While Singapore tends to experience slightly lower return rates than other markets, even in typical hotspot categories like apparel, returns volume still represents a significant opportunity for carriers.

Lockers enable fairly convenient local returns for those with easy access, though the numbers of locker banks are currently limited, with just 330 locker banks and poor coverage across the city. With 26 million return parcels per year, even the planned 1000 new banks will clearly not be able to manage the volume alone.

That means that the vast majority of returns currently go through post offices and parcel shops. Typically, the consumer will use a pre-paid returns label or request a pickup via the retailer website. However, neither of these journeys really connect up the dots for the retailer – they don’t necessarily get the full picture of customer data and returns data. Communication about the return can be fractured and unclear, coming from both the retailer and the parcel carrier, or neither.

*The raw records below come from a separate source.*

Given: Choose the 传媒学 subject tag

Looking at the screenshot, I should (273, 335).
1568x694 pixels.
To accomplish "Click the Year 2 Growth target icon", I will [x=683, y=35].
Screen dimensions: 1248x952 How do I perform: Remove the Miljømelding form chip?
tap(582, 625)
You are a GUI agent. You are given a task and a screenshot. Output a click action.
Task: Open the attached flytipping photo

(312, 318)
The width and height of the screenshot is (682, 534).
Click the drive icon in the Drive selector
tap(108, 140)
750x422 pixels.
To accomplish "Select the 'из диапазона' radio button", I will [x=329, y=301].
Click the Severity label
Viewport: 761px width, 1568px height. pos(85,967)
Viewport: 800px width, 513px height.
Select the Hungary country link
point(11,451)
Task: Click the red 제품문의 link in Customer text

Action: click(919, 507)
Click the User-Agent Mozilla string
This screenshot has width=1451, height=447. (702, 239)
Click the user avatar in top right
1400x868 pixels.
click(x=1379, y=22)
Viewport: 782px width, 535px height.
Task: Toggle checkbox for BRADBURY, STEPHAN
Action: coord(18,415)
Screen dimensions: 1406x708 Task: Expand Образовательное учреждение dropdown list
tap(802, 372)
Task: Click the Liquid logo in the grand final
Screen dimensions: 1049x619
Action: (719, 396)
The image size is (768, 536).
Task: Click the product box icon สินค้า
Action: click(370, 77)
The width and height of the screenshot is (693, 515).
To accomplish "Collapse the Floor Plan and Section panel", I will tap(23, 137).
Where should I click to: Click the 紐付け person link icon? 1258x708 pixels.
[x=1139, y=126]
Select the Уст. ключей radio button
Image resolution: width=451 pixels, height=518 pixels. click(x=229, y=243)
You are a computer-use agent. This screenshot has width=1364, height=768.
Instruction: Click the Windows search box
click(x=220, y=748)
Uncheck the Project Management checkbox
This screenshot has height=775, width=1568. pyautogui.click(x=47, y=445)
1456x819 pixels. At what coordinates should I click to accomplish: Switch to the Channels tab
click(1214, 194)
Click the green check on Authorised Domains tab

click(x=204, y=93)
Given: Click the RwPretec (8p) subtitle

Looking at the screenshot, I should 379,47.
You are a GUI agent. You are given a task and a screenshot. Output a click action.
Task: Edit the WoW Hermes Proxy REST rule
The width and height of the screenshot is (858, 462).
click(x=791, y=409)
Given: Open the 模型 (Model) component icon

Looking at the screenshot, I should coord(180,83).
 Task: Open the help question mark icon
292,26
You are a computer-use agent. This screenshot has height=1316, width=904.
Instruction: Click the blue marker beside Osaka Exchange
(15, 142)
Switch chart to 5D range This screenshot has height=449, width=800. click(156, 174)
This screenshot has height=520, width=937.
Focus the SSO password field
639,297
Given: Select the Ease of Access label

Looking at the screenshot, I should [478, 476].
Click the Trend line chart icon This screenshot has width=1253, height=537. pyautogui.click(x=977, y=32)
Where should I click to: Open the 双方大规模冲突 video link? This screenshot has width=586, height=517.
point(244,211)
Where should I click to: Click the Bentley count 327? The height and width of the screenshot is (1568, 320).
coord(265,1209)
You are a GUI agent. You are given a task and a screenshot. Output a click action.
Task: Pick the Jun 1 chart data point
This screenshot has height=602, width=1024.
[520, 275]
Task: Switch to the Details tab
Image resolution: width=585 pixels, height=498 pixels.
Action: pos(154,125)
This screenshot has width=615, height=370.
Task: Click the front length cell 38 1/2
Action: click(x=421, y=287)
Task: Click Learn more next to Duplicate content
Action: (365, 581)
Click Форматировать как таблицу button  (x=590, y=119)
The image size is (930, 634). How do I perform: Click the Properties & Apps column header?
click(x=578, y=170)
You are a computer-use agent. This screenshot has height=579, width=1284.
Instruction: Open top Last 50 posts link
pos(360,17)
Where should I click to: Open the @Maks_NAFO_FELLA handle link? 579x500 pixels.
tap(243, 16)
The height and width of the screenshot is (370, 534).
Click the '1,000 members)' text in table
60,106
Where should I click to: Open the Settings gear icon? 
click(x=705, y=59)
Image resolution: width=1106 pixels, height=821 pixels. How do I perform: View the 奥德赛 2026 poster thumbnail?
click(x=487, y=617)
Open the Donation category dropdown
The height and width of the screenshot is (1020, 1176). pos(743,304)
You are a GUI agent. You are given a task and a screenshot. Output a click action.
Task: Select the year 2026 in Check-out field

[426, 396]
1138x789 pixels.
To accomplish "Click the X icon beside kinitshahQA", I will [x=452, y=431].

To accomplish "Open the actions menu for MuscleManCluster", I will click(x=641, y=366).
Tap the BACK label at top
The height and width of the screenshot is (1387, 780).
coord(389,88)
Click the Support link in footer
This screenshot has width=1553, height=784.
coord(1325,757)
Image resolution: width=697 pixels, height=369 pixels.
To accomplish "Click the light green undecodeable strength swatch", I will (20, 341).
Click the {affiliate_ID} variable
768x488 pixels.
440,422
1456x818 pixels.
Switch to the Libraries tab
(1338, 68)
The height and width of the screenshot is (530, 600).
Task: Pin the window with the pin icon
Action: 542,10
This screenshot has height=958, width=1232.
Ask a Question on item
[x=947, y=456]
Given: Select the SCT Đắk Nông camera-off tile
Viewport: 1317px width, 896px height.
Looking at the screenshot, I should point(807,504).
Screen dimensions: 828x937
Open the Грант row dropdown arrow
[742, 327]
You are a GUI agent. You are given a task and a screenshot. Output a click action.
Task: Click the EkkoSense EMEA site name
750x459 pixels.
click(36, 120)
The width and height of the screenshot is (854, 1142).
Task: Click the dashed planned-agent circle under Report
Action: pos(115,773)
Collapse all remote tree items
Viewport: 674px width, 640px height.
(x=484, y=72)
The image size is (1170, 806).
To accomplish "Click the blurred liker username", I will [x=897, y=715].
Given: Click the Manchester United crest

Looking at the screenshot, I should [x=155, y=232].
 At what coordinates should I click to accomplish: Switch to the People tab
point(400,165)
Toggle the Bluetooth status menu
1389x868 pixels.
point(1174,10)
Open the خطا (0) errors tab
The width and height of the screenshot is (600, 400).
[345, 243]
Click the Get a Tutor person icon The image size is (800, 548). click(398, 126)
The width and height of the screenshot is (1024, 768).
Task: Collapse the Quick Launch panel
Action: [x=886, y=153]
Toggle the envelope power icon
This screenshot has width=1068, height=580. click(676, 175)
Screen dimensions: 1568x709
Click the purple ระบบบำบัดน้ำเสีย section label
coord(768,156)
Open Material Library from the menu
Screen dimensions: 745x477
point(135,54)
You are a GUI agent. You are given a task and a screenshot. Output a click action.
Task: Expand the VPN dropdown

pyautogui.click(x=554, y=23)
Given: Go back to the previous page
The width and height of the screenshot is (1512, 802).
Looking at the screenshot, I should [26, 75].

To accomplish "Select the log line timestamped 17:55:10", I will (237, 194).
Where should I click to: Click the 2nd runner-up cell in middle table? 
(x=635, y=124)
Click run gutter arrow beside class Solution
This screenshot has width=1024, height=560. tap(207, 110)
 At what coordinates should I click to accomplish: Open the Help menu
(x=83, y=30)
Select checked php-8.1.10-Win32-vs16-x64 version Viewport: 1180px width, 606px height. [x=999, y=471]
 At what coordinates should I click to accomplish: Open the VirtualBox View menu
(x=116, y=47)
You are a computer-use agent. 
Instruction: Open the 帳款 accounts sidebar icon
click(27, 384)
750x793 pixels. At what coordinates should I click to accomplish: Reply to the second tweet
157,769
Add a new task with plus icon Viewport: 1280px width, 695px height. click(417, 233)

The lack of a digital aspect to return journeys in Singapore may be more important than the physical questions of where the parcel is sent back from. Currently, carriers aren’t offering a fully digital experience for customers and do not offer a platform to retailers where they can leverage the data this generates and improve their returns process – a near-universal objective in modern retail.

A big problem with a big price tag

The set of problems that come with ecommerce returns are worth a huge amount of money to retailers, with return rates at around 20% in ecommerce. Reducing that number and helping to manage that process more effectively makes a carrier a much more valuable partner than simply moving parcels around.

If a carrier can provide a digital returns journey, they can start to offer retailers a ready-made returns solution that makes booking a return simpler for customers, and captures customer data and marries it to returns behaviour to offer the retailers powerful insights and ways to manage their returns processes.

That’s perhaps doubly true for the dominant marketplaces like Shopee and Lazada, who would dearly love to enable a consistently great returns offer across their seller base. Providing that solution represents a huge opportunity for the parcel carriers, who can not only capture more of the returns parcel volumes, but make themselves a stickier and more varied service too.

Looking internationally, in the last several years Australia Post was finding that its merchant customers were struggling to manage returns. In partnership with Doddle, they now offer merchants a Collect & Return solution that enables shoppers to book a return digitally through a simple online site, customisable and brandable for any merchant. This makes the returns process much more efficient and streamlined for the consumer and the retailer, and ensures that Australia Post continues to provide a valuable service to its retailer customers.